Objectives:
1. Answer each question using the article about the food truck near the school:
(a) On what street was the truck parked on Tuesday?
(b) What did the cafeteria offer on Tuesday?
(c) Within what distance of school premises would the proposed ordinance ban food-catering trucks from parking?
2. In the food truck article, copy the stretch from "But district officials" through "salads and BLTs." word for word.

The truck began stopping at the school earlier in the year, and immediately attracted a large following, including some faculty members who like the varied menu offered by Julie Nguyen, the truck's owner.

But district officials are evidently concerned that the cafeteria is losing popularity, and that students may be ignoring the school's healthier offerings. So they've asked the Los Altos City Council to ban the truck from the school's neighborhood.

That would certainly disappoint the many students who lined up on Tuesday with dollars in hand to order cheese steak burritos, fries and sodas from Nguyen's truck, parked on Jardin Avenue next to the school.

Students say the food they get from the truck is better than that offered by the school's cafeteria, which they say is not very appealing. (The cafeteria offered egg rolls, chow mein and milk on Tuesday.) Nguyen, 46 and a Vietnamese immigrant, offers fruit salads, water, Polish sausages, egg salads and BLTs.

"This is real food," said ninth grader Carlos Chavez.

"The cafeteria doesn't have any of this stuff -- burgers and hot dogs," said Roger Peterson, a tenth grader.

The students said they didn't know high school officials were trying to prevent Nguyen from selling her food there.

Last April the high school district proposed to the Los Altos City Council that it pass a "mobile food vendor ordinance," which would ban food-catering trucks from parking within 500 feet of school premises and limit their parking time to 10 minutes, Superintendent Barry Groves said. The council held its regular meeting Tuesday night but took no action on the issue.

Supplied material:
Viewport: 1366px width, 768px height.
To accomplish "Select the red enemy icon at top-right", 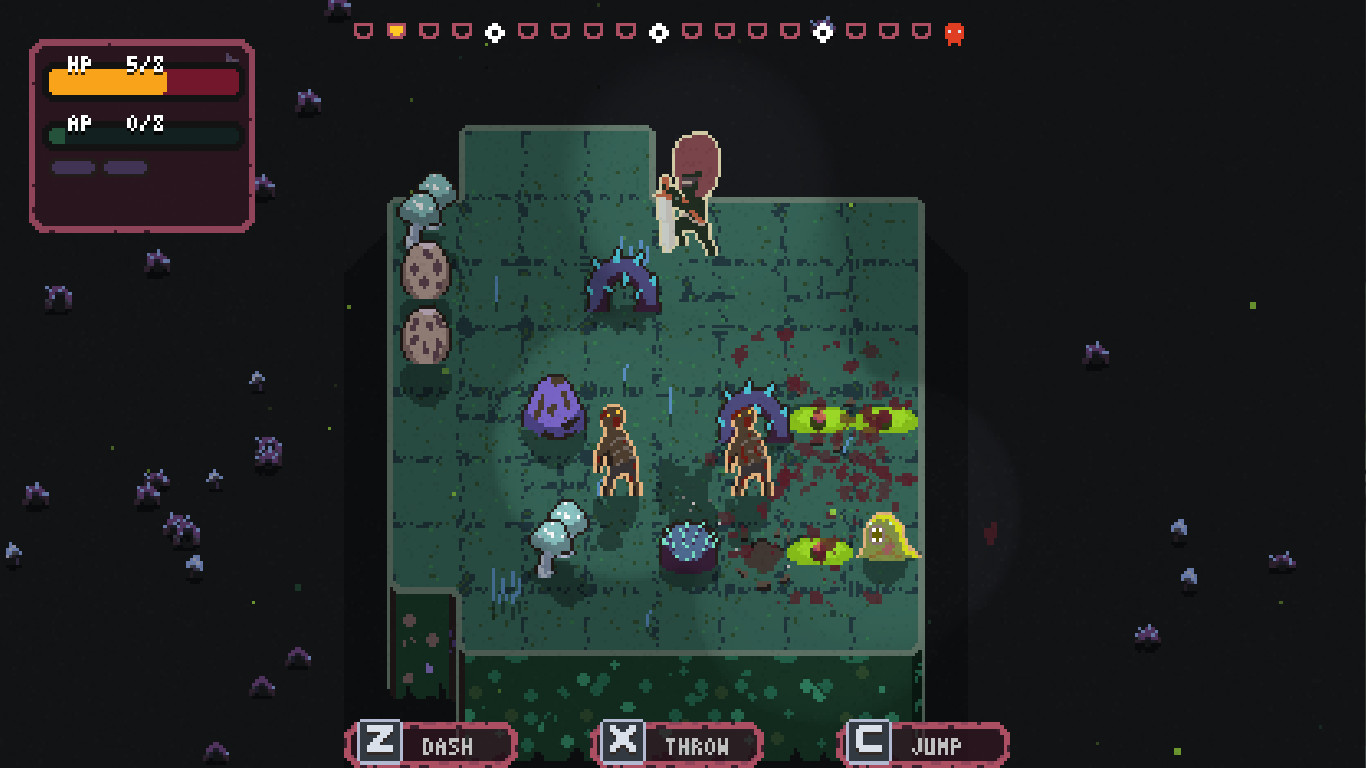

Answers to each task:
1.
(a) Jardin Avenue
(b) Egg rolls, chow mein and milk
(c) 500 feet

2.
But district officials are evidently concerned that the cafeteria is losing popularity, and that students may be ignoring the school's healthier offerings. So they've asked the Los Altos City Council to ban the truck from the school's neighborhood.

That would certainly disappoint the many students who lined up on Tuesday with dollars in hand to order cheese steak burritos, fries and sodas from Nguyen's truck, parked on Jardin Avenue next to the school.

Students say the food they get from the truck is better than that offered by the school's cafeteria, which they say is not very appealing. (The cafeteria offered egg rolls, chow mein and milk on Tuesday.) Nguyen, 46 and a Vietnamese immigrant, offers fruit salads, water, Polish sausages, egg salads and BLTs.